**What you should do**
What is needed is a word-for-word transcript of the listing, free of pictures.

**Source information**
++++++++++++++++++++

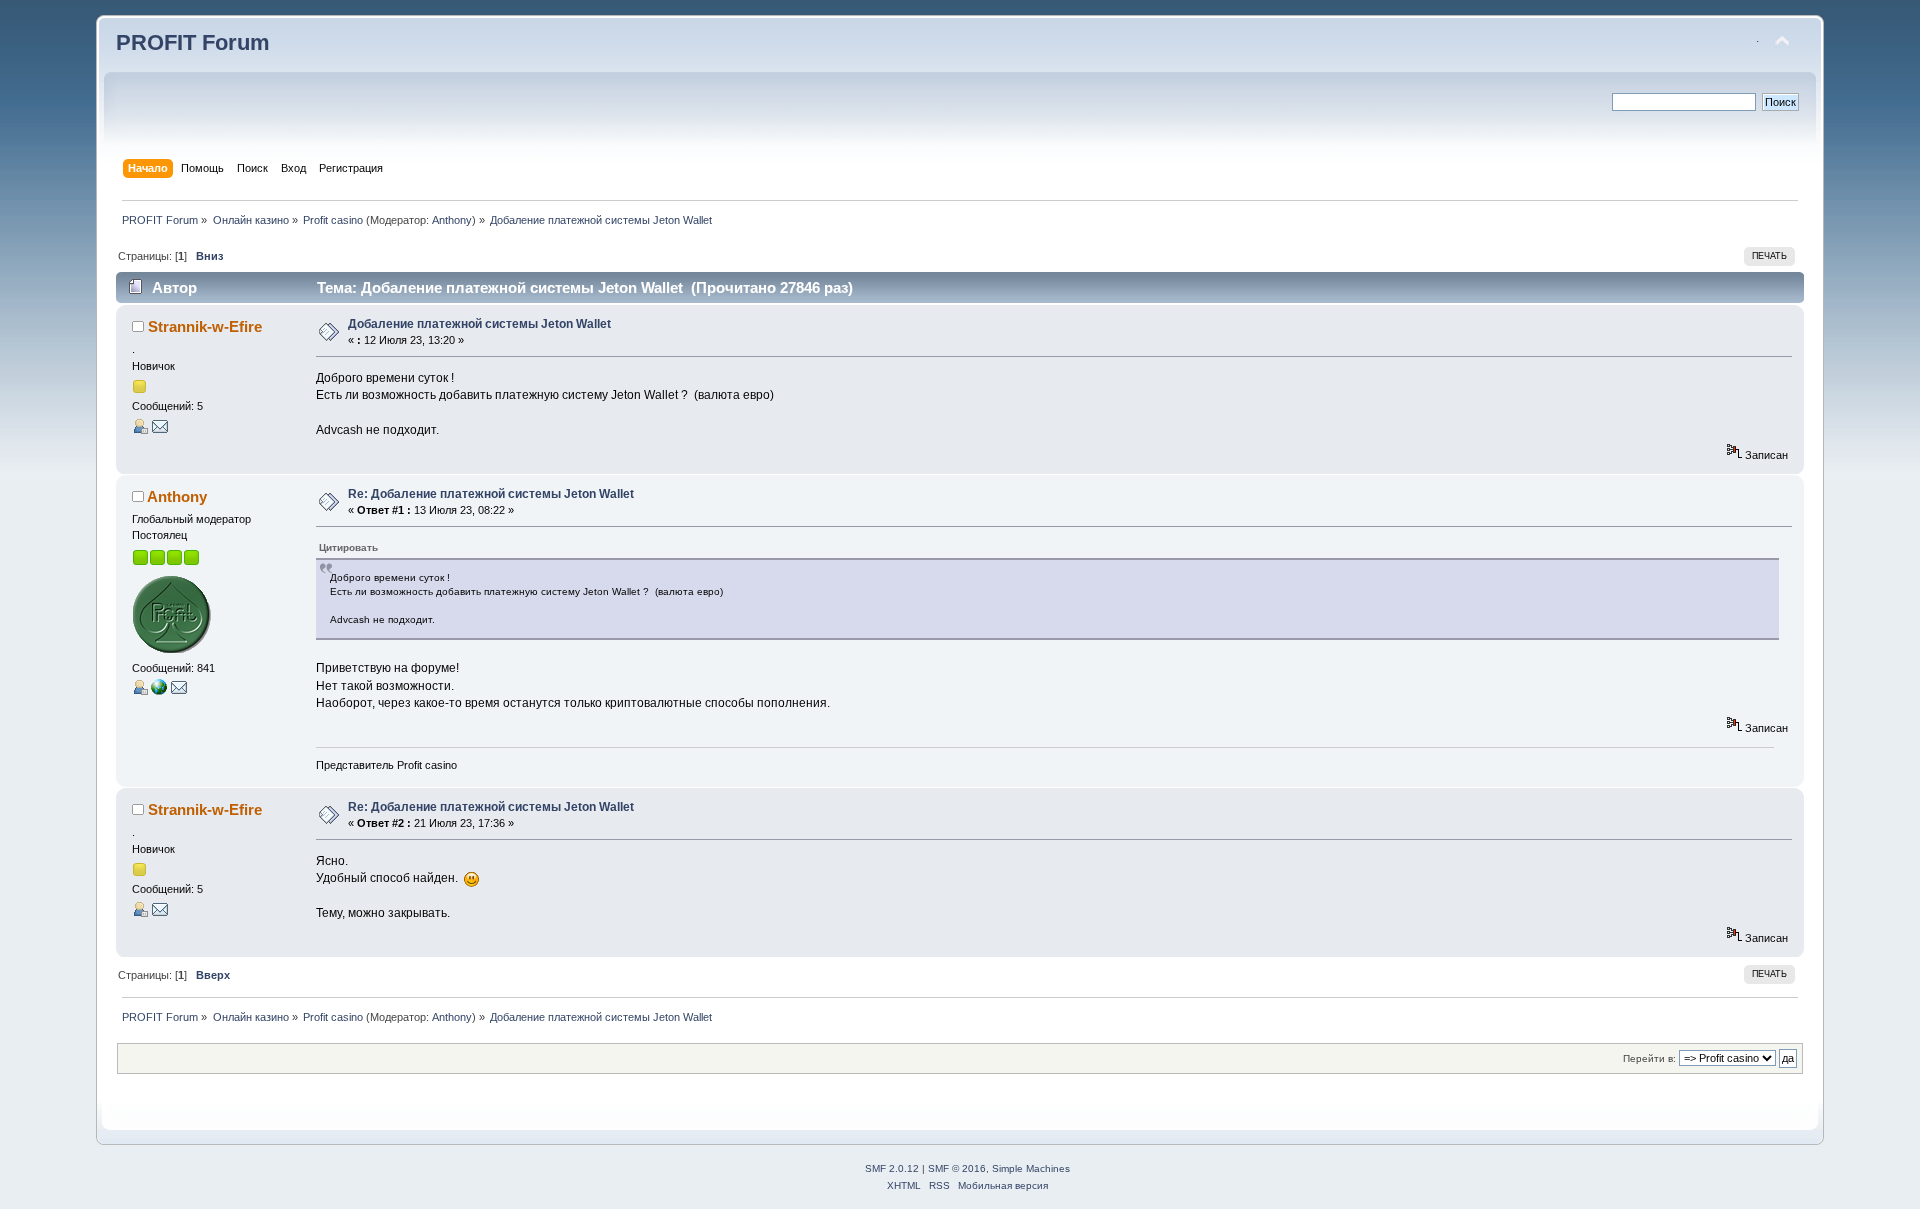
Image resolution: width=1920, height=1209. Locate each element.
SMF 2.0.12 (892, 1168)
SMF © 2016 (957, 1168)
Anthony (452, 220)
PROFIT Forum (193, 42)
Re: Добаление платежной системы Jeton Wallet (491, 494)
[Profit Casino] (159, 691)
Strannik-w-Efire (205, 326)
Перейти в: (1649, 1058)
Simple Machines (1031, 1168)
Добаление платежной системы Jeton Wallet (479, 324)
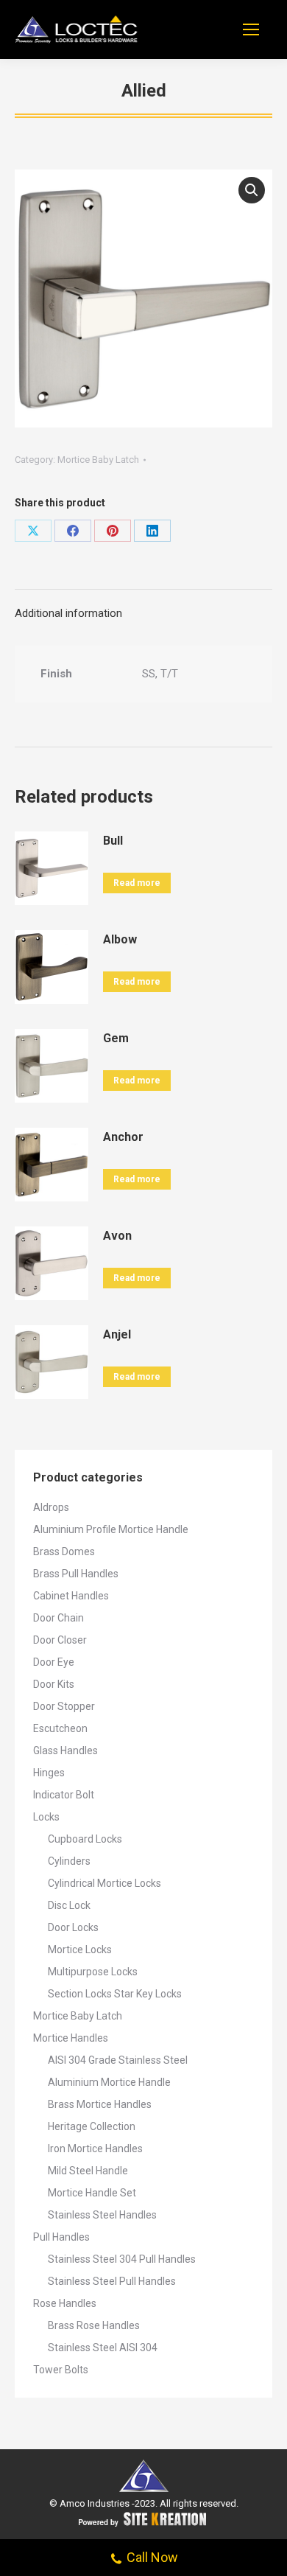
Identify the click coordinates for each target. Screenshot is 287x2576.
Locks (46, 1817)
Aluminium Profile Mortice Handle (110, 1529)
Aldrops (51, 1507)
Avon (117, 1236)
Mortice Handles (70, 2038)
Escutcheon (60, 1728)
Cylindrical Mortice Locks (104, 1883)
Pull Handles (61, 2237)
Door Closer (60, 1640)
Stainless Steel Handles (102, 2215)
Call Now (152, 2557)
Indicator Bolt (63, 1795)
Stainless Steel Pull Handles (112, 2281)
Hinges (49, 1773)
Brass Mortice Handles (100, 2104)
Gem (116, 1038)
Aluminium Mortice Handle (109, 2082)
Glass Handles (65, 1750)
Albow (120, 939)
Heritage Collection (91, 2126)
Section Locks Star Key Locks (115, 1994)
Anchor (123, 1137)
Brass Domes (64, 1551)
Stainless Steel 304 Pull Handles (122, 2259)
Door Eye (53, 1662)
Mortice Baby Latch (98, 459)
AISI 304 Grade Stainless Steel (118, 2060)
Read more (136, 883)
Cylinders (69, 1861)
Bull (113, 841)
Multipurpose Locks (93, 1972)
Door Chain (58, 1618)
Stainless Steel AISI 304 (102, 2347)
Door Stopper (64, 1706)
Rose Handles (64, 2303)
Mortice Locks (80, 1949)
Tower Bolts (60, 2370)
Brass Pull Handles (75, 1574)
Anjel (117, 1334)
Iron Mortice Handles (95, 2148)
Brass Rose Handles (94, 2325)
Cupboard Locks (85, 1839)
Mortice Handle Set (92, 2193)
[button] (251, 190)
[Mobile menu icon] (251, 29)
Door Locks (73, 1927)
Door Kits (53, 1684)
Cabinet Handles (71, 1596)
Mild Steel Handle (88, 2171)
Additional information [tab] (68, 613)
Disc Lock (69, 1905)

++++++++++++++++++++

**Written reply**
Image resolution: width=1920, height=1209. Locate each element.
SMF 2.0.12 (892, 1168)
SMF © 2016 (957, 1168)
Anthony (452, 220)
PROFIT Forum (193, 42)
Re: Добаление платежной системы Jeton Wallet (491, 494)
[Profit Casino] (159, 691)
Strannik-w-Efire (205, 326)
Перейти в: (1649, 1058)
Simple Machines (1031, 1168)
Добаление платежной системы Jeton Wallet (479, 324)
Identify the click coordinates for each target. Screenshot is 287x2576.
Locks (46, 1817)
Aluminium Profile Mortice Handle (110, 1529)
Aldrops (51, 1507)
Avon (117, 1236)
Mortice Handles (70, 2038)
Escutcheon (60, 1728)
Cylindrical Mortice Locks (104, 1883)
Pull Handles (61, 2237)
Door Closer (60, 1640)
Stainless Steel Handles (102, 2215)
Call Now (152, 2557)
Indicator Bolt (63, 1795)
Stainless Steel Pull Handles (112, 2281)
Hinges (49, 1773)
Brass Mortice Handles (100, 2104)
Gem (116, 1038)
Aluminium Mortice Handle (109, 2082)
Glass Handles (65, 1750)
Albow (120, 939)
Heritage Collection (91, 2126)
Section Locks Star Key Locks (115, 1994)
Anchor (123, 1137)
Brass Domes (64, 1551)
Stainless Steel 304 Pull Handles (122, 2259)
Door Eye (53, 1662)
Mortice Baby Latch (98, 459)
AISI 304 Grade Stainless Steel (118, 2060)
Read more (136, 883)
Cylinders (69, 1861)
Bull (113, 841)
Multipurpose Locks (93, 1972)
Door Chain (58, 1618)
Stainless Steel AISI 304 (102, 2347)
Door Stopper (64, 1706)
Rose Handles (64, 2303)
Mortice Locks (80, 1949)
Tower Bolts (60, 2370)
Brass Pull Handles (75, 1574)
Anjel (117, 1334)
Iron Mortice Handles (95, 2148)
Brass Rose Handles (94, 2325)
Cupboard Locks (85, 1839)
Mortice Handle Set (92, 2193)
[button] (251, 190)
[Mobile menu icon] (251, 29)
Door Locks (73, 1927)
Door Kits (53, 1684)
Cabinet Handles (71, 1596)
Mild Steel Handle (88, 2171)
Additional information [tab] (68, 613)
Disc Lock (69, 1905)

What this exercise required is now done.